Robert Louis Stevenson era al final de su vida un aventurero y un invalido, como cuenta Joseph Farrell en su brillante relato de los últimos años del autor de "La isla del tesoro". Decía, rememorando uno de los versos de la infancia, que su cama era igual que un barco. Siempre estuvo en movimiento hasta que su salud se lo impidió; antes de refugiarse en el Pacífico viajó a Davos, Nueva York, San Francisco y Bournemouth.
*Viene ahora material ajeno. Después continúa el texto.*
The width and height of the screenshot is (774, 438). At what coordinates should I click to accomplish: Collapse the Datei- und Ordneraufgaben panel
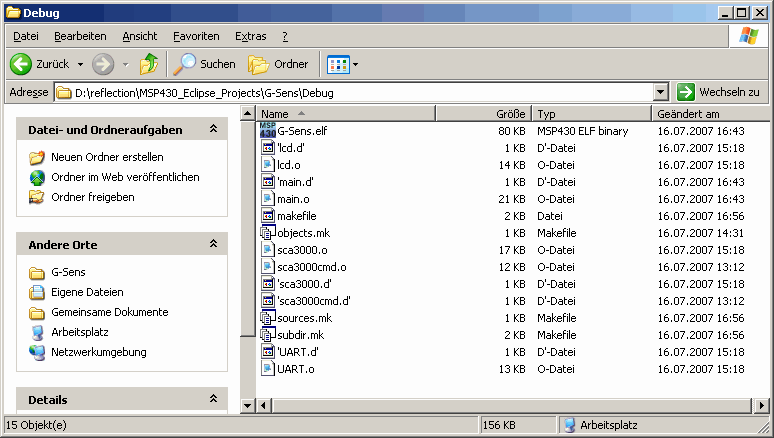[x=213, y=129]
En diciembre de 1889, el reverendo W.E. Clarke, de la Sociedad Misionera de Londres, observó un saco de huesos andando por la playa de Apia en Samoa. Stevenson estaba entonces tan delgado que parecía más espigado de lo que realmente era. Iba descalzo y caminaba con paso largo y marcado, absorto en sus pensamientos. Saludó al clérigo y mantuvo con él una breve conversación. Casualmente Clarke le comentó cuánto admiraba un libro titulado "El extraño caso del Dr. Jekyll y Mr. Hyde", y le preguntó si conocía la novela. "No sólo la he leído, la he escrito y antes la he soñado", contestó Stevenson.

En su casa en Vailima, cerca de Apia, desarrolló una gran producción: escribió novelas, baladas, versos y ensayos, y mantuvo una correspondencia vigorosa con sus allegados. Según estimaciones, 700.000 palabras salieron de la pluma de Stevenson en los cinco años que vivió en Samoa hasta su muerte. Educado en las baladas de Walter Scott, estaba preparado para recoger y convertir en ficción el folclore de la isla y el que había oído del resto de Polinesia. En su favor obró el conocimiento que tenía del ethos y de la cultura popular basado en el antiguo sistema de clanes de las Highlands. Por algo era, según Farrell, un conservador calvinista caduco con un espíritu quintaesencialmente escocés. Muchos europeos que se habían aventurado en los mares del Sur antes que Stevenson sólo habrían observadoen el color local difusos rasgos de exotismo, encanto, mística, glamour. Pero nada importante para profundizar en ello.

La historia proporciona un decorado ideal para el último acto de la vida del escritor escocés. En el momento de la llegada de Stevenson, Samoa estaba atrapada en medio de poderosas corrientes. Alemania, Gran Bretaña y Estados Unidos competían por la primacía colonial, comprando la tierra y despojando a la isla de recursos naturales como la palma de coco, que se convirtió en una maquinaria productiva de la que se podían extraer pingües beneficios.

Stevenson se puso desde el primer momento del lado de los samoanos, maltratados y explotados por los colonizadores. Denunció la situación en sus notas al pie de la historia, y también por medio de la numerosa correspondencia dirigida al "Times". La reacción que provocaron sus cartas no se hizo esperar. Tampoco la preocupación de sus editores que llegaron a pensar que Stevenson había perdido el juicio. Le aconsejaron que volviera a sus novelas, casi todos empezaron a pensar que estaba desperdiciando su talento en la defensa de causas desesperadas y que debía ocuparse de sus mundos imaginados. Pero el mundo real, samoano, aunque no se traducía en ficción era como si le produjese grandes réditos a la hora de escribir otras cosas. Repetía continuamente su credo de la decencia: sólo hay una forma de defender a Samoa, haciendo carreteras y jardines, y cuidando sus árboles. Se convirtió, a su manera, en un activista al frente de una gran familia de sirvientes y de colaboradores. En la casa que habitaba junto a Fanny, Stevenson nunca esta solo. Escribía junto a su hijastro Lloyd Osbourne. Buscó repetir la suerte de Jekyll con "The High Woods of Ulufana", quería escribir una historia en dos volúmenes de los Mares del Sur, y también una obra autobiográfica, "Memoirs of a Scottish Family", sobre sus antepasados.

Mientras se ocupaba de las reivindicaciones de los samoanos, éstos se esforzaban en entender cómo un hombre podía ganarse la vida simplemente poniendo una palabra tras de otra en un folio. También aprendieron a amar a Tusitala, el hombre que cuenta historias. Tantas que percatándose de que su vida iba a ser corta las escribía a doble velocidad.